Que me desculpe o jornalista Rodrigo Pinto, em seu artigo Pancadão na democracia, quando cita os que abominam tal ritmo, classificando-os de filhotes da ditadura. Mas o mesmo se mostra tão alienado quanto os frequentadores e adeptos de tal diarreia musical ao tentar defender músicas sem melodia, cujas letras são de uma baixaria sem limites que ao fazerem a alegria de uma meia dúzia de alucinados, incomodam e ferem o bom gosto de uma maioria. Querer chamar de arte, expressão cultural, músicas que incitam a violência, o sexo e as drogas é brincadeira.
O citado jornalista e os adeptos desse som alucinado e desvairado esquecem uma lei fundamental da convivência humana, que diz: “O direito de uma pessoa termina quando começa o de outrem”. Exigir das pessoas que trabalham a semana inteira e querem paz e sossego nos seus fins de semana a convivência pacífica com um som ensurdecedor, em flagrante desrespeito à lei do silêncio, é querer demais.
^^^^^^^^
Teste sua compreensão »
A. Edite o trecho de "Que me desculpe" até "drogas é brincadeira.", substituindo "ritmo" por "gênero".
B. Traduza para o inglês a seguinte frase do trecho: "Querer chamar de arte, expressão cultural, músicas que incitam a violência, o sexo e as drogas é brincadeira."
C. Segundo o trecho, que lei é desrespeitada de forma flagrante pelo som ensurdecedor nos fins de semana?
Use somente o trecho para responder.

Registros extraídos de uma coleção »
^^^^^^^^
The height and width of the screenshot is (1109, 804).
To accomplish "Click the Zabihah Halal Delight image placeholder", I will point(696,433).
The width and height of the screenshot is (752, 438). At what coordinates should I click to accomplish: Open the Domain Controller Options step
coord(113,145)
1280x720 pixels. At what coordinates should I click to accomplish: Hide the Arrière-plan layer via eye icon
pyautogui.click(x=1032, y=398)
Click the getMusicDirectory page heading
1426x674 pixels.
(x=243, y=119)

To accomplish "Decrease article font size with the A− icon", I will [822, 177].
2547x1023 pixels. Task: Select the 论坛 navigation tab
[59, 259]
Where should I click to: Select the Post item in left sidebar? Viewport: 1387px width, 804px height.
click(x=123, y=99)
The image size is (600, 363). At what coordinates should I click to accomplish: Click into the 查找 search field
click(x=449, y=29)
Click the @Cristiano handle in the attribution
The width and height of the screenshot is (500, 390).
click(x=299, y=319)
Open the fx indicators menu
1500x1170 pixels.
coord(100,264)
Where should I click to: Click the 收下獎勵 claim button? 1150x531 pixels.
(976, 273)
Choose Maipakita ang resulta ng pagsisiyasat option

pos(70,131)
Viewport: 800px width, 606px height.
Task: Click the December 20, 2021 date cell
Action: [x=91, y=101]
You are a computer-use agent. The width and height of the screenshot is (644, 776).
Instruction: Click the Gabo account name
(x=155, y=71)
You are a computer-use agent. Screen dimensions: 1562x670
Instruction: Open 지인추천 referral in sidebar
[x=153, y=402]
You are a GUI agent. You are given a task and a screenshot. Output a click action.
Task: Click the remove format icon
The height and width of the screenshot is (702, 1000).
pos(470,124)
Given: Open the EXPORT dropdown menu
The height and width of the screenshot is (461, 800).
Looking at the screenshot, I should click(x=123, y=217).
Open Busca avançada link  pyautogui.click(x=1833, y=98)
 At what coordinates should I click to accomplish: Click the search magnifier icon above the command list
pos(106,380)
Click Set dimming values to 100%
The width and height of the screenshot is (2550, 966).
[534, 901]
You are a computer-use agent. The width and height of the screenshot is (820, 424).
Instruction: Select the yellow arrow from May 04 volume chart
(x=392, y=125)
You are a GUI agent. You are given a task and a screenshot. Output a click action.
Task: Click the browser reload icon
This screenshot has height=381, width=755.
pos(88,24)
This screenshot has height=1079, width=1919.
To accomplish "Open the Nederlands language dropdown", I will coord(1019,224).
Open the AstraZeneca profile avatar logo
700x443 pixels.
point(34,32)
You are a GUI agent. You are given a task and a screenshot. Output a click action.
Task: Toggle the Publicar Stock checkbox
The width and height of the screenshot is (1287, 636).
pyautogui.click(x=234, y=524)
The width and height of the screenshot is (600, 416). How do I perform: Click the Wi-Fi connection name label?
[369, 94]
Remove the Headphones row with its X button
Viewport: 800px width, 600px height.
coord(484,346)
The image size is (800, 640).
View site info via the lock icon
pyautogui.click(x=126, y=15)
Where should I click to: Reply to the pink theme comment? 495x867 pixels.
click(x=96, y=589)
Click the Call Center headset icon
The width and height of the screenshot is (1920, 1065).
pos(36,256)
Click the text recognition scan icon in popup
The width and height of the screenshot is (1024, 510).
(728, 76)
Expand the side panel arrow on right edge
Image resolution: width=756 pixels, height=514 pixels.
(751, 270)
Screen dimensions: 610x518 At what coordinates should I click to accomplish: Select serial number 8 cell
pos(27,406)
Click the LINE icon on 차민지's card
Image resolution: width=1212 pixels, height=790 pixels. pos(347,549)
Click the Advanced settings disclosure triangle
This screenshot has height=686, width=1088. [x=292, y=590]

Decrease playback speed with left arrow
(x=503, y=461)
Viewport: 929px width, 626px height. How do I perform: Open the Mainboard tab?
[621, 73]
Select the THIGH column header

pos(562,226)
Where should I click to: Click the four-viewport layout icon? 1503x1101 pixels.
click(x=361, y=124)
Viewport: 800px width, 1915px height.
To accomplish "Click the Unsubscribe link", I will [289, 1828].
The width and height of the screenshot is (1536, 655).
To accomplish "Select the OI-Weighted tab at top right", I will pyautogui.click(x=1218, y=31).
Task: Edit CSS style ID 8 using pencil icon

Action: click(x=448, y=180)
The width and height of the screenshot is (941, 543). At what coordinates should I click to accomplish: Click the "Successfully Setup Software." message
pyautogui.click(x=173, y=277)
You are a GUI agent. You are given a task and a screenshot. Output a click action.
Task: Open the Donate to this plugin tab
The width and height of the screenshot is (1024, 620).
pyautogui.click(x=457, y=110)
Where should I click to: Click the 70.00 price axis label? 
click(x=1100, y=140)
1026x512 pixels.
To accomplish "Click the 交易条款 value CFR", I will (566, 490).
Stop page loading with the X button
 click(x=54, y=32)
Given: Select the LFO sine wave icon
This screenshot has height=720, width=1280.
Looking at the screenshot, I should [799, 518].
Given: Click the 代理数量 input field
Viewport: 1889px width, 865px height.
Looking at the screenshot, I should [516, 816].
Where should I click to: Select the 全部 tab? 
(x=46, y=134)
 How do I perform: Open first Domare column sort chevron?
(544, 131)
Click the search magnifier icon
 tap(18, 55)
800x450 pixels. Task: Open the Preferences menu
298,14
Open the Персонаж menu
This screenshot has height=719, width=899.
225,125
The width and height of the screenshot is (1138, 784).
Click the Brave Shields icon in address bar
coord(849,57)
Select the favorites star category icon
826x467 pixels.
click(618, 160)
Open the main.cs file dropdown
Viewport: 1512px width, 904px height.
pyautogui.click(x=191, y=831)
^^^^^^^^
Respostas do exercício »
A.
Que me desculpe o jornalista Rodrigo Pinto, em seu artigo Pancadão na democracia, quando cita os que abominam tal gênero, classificando-os de filhotes da ditadura. Mas o mesmo se mostra tão alienado quanto os frequentadores e adeptos de tal diarreia musical ao tentar defender músicas sem melodia, cujas letras são de uma baixaria sem limites que ao fazerem a alegria de uma meia dúzia de alucinados, incomodam e ferem o bom gosto de uma maioria. Querer chamar de arte, expressão cultural, músicas que incitam a violência, o sexo e as drogas é brincadeira.

B. Wanting to call songs that incite violence, sex, and drugs art, a cultural expression, is a joke.

C. A lei do silêncio.